▶ Exercise goal:
Lines in the entries below where the word "bell" shows up should each be copied.

▶ The data:
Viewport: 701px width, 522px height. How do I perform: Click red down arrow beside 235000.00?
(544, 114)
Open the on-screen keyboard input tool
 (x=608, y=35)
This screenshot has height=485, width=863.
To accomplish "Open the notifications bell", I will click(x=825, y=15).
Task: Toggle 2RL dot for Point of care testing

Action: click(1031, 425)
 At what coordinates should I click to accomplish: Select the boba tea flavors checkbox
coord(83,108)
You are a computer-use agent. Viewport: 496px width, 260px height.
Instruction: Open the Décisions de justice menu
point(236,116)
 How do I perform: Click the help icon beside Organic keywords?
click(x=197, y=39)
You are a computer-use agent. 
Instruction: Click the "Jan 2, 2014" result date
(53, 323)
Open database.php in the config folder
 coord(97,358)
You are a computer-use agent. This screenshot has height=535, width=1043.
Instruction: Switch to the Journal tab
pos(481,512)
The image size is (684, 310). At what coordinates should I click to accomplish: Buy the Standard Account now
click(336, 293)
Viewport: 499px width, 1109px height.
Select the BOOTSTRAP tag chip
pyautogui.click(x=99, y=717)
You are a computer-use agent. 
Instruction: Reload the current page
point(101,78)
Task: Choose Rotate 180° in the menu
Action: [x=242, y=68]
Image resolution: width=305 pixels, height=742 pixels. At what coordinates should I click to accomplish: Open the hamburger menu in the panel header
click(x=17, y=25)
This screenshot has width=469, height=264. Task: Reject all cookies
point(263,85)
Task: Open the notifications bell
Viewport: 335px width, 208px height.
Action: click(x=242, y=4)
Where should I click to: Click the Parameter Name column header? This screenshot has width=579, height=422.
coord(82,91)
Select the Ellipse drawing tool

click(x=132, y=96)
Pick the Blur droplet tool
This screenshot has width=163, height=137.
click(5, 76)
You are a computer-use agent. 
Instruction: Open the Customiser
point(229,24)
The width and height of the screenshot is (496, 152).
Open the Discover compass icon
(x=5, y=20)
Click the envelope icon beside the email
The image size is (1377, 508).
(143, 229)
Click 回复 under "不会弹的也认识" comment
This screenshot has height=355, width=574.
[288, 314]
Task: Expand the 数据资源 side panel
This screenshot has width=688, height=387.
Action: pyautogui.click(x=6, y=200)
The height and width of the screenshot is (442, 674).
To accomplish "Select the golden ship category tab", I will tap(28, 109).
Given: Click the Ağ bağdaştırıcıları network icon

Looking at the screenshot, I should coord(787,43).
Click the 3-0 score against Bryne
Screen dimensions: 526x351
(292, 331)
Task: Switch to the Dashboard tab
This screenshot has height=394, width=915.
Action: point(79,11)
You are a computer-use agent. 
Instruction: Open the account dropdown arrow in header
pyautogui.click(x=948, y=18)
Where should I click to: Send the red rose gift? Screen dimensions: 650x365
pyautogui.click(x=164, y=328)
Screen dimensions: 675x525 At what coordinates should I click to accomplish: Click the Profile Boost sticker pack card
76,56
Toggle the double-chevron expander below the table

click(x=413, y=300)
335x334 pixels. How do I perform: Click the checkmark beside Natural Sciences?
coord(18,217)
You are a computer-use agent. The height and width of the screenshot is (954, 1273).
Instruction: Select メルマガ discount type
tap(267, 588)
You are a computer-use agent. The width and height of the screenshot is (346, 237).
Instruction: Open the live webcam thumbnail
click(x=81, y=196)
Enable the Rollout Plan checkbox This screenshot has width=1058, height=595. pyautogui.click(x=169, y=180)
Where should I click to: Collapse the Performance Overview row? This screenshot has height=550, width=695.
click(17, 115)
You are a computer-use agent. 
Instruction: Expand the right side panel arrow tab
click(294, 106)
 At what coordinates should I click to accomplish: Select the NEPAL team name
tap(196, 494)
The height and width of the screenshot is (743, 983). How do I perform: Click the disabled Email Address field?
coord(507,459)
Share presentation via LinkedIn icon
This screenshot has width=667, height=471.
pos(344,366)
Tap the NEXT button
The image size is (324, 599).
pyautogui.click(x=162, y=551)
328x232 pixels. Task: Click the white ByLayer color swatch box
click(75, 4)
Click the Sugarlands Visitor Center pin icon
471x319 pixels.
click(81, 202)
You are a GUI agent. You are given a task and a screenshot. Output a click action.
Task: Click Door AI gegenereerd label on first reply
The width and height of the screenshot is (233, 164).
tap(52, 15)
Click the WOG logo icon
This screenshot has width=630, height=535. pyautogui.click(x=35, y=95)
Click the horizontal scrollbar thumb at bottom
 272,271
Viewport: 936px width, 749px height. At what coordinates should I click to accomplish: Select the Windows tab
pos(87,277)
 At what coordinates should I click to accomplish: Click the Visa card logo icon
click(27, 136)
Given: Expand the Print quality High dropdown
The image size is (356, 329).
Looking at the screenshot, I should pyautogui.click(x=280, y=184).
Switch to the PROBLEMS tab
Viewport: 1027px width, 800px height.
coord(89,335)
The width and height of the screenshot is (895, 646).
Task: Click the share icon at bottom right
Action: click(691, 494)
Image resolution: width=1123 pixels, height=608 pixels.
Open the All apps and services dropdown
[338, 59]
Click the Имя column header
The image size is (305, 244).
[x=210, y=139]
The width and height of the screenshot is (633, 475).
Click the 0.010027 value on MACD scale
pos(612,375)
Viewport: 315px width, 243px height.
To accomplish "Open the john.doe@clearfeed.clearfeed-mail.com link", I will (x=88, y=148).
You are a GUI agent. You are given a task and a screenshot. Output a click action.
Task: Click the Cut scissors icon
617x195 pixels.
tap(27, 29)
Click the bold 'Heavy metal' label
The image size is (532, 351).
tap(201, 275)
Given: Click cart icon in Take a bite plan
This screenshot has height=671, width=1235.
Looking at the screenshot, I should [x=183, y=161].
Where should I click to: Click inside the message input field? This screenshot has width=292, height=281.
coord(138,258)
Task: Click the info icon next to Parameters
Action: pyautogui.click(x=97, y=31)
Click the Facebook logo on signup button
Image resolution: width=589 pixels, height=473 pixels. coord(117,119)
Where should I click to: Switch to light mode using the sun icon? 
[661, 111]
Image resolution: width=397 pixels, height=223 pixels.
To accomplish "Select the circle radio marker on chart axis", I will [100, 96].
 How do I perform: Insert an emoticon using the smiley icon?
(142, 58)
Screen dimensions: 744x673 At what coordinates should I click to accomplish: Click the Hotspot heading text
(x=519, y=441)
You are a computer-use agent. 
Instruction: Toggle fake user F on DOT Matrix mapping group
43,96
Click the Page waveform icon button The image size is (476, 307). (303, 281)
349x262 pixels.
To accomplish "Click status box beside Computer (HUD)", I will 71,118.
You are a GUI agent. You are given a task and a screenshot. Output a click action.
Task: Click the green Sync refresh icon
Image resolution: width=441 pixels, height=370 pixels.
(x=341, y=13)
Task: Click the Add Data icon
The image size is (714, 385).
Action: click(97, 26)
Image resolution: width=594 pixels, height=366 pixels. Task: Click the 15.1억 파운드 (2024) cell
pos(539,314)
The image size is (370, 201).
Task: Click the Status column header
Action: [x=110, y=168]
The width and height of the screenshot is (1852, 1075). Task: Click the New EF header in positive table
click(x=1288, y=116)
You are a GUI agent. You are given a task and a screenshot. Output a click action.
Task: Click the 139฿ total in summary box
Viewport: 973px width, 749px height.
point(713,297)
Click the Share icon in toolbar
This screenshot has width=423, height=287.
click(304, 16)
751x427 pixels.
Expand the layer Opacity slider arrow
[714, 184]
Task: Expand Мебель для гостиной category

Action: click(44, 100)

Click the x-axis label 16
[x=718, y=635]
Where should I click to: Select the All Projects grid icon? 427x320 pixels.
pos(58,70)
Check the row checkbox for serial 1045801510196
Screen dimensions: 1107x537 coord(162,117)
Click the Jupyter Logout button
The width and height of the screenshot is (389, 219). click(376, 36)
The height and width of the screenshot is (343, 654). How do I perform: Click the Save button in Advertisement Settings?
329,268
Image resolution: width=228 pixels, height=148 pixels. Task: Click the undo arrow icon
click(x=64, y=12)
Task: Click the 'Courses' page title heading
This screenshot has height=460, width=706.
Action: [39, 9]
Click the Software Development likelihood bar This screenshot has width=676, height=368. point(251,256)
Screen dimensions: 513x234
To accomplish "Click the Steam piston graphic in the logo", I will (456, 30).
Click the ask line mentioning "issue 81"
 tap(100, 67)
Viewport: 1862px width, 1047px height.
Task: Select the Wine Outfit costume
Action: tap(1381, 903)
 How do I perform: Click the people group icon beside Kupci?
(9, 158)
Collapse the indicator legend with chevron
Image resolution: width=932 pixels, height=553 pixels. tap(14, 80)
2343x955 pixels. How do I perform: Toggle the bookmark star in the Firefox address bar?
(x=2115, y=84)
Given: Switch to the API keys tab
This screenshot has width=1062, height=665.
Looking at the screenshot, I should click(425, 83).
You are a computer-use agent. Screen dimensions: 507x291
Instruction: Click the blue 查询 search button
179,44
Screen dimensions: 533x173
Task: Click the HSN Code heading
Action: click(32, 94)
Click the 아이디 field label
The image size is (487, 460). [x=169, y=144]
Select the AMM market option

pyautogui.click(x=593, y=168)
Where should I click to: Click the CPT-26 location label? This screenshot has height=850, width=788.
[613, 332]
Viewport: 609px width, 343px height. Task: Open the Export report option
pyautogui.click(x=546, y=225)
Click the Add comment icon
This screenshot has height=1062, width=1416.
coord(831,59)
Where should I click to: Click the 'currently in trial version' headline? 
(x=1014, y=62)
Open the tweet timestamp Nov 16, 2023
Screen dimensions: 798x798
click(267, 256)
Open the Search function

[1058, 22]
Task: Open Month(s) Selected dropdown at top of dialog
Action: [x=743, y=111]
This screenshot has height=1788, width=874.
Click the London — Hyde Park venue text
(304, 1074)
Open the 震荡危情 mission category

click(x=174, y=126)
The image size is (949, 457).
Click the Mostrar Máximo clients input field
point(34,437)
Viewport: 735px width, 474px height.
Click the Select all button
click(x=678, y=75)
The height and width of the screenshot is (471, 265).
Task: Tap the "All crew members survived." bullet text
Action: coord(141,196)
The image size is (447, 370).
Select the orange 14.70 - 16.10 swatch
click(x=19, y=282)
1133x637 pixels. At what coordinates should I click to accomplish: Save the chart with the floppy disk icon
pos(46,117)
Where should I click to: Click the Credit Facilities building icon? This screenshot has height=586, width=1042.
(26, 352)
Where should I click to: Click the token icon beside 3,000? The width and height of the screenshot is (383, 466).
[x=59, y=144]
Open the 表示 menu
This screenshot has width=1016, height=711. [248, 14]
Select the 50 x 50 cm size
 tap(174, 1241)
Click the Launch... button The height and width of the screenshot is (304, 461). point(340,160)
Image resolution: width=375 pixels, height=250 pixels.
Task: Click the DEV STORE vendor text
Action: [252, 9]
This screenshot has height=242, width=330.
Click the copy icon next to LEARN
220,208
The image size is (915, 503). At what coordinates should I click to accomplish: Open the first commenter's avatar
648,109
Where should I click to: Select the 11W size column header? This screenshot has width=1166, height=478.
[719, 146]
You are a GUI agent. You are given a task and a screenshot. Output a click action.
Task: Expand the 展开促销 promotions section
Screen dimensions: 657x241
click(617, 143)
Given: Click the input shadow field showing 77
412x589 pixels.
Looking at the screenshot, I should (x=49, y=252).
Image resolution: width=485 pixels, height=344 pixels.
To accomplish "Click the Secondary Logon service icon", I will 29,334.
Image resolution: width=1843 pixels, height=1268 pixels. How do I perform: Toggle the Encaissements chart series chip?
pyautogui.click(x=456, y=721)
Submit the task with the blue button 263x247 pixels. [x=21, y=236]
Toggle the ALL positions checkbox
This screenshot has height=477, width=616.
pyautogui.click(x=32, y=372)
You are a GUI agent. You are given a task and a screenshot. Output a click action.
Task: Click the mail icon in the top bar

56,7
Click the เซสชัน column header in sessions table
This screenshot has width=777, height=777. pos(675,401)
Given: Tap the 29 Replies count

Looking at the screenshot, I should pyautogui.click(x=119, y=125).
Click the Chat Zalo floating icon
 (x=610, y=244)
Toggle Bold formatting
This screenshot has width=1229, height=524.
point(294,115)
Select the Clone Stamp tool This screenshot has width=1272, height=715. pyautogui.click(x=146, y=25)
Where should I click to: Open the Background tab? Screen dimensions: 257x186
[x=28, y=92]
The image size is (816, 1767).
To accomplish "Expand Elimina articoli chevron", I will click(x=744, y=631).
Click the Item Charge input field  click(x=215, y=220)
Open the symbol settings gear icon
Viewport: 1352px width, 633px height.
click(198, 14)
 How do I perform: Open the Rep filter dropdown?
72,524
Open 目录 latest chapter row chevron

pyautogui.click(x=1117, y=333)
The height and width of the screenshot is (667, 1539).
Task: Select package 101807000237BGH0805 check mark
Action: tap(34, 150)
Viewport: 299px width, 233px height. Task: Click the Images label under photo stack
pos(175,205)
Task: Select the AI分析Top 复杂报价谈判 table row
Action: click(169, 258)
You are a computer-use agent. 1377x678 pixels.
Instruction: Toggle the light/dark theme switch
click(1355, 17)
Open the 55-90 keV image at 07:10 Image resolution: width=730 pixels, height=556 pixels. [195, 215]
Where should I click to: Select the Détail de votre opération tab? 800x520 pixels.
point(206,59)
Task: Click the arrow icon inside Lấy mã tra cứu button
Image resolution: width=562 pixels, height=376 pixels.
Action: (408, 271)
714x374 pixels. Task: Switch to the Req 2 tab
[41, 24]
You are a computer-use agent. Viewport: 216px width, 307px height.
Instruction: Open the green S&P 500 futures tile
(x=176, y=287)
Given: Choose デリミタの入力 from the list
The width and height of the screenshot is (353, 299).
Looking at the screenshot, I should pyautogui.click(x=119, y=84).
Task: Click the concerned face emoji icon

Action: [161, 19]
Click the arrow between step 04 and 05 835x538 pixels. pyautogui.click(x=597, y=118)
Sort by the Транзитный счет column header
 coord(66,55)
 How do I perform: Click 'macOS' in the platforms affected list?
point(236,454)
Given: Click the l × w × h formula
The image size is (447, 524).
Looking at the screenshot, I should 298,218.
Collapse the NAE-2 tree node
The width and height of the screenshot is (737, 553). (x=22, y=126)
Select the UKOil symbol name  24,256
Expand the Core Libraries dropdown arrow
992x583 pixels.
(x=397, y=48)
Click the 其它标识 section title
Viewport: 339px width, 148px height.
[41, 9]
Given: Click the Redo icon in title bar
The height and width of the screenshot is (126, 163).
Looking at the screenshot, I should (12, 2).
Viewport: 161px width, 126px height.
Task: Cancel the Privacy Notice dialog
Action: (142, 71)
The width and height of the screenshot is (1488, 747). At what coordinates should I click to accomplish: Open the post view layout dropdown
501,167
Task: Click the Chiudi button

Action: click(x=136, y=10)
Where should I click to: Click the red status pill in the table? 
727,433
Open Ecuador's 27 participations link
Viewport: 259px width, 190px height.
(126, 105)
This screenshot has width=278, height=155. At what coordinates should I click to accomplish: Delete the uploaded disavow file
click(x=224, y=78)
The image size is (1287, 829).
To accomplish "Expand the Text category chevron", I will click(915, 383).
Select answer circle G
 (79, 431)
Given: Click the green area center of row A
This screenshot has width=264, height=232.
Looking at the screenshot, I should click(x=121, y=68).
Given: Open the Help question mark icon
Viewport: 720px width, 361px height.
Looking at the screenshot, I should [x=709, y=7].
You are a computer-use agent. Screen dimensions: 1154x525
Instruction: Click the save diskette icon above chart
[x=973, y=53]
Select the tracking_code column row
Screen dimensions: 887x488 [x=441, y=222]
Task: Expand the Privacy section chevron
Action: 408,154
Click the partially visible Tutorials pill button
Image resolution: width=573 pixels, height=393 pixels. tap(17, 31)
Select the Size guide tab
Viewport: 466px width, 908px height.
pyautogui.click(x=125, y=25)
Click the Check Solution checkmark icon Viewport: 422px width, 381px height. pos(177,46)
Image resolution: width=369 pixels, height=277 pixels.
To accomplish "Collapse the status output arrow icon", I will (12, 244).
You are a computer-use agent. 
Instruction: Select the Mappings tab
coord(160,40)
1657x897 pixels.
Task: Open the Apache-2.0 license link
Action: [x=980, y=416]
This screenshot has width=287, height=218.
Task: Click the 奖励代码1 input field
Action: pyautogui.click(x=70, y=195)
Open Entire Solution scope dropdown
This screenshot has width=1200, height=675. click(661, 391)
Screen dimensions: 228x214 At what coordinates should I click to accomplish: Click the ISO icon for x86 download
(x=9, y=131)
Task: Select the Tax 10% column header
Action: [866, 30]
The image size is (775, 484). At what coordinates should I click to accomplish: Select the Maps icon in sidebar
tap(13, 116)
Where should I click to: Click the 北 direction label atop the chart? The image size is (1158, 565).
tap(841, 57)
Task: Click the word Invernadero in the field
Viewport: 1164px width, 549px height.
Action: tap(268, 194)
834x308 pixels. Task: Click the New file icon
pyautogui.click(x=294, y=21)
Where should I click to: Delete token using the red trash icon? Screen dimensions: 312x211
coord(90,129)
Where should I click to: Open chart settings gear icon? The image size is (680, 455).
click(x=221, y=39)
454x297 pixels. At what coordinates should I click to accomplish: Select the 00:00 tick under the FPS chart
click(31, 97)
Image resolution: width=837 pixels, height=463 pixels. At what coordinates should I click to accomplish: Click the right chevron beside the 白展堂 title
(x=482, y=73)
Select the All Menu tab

▶ Result of the task:
To accomplish "Open the notifications bell", I will click(x=825, y=15).
Task: Open the notifications bell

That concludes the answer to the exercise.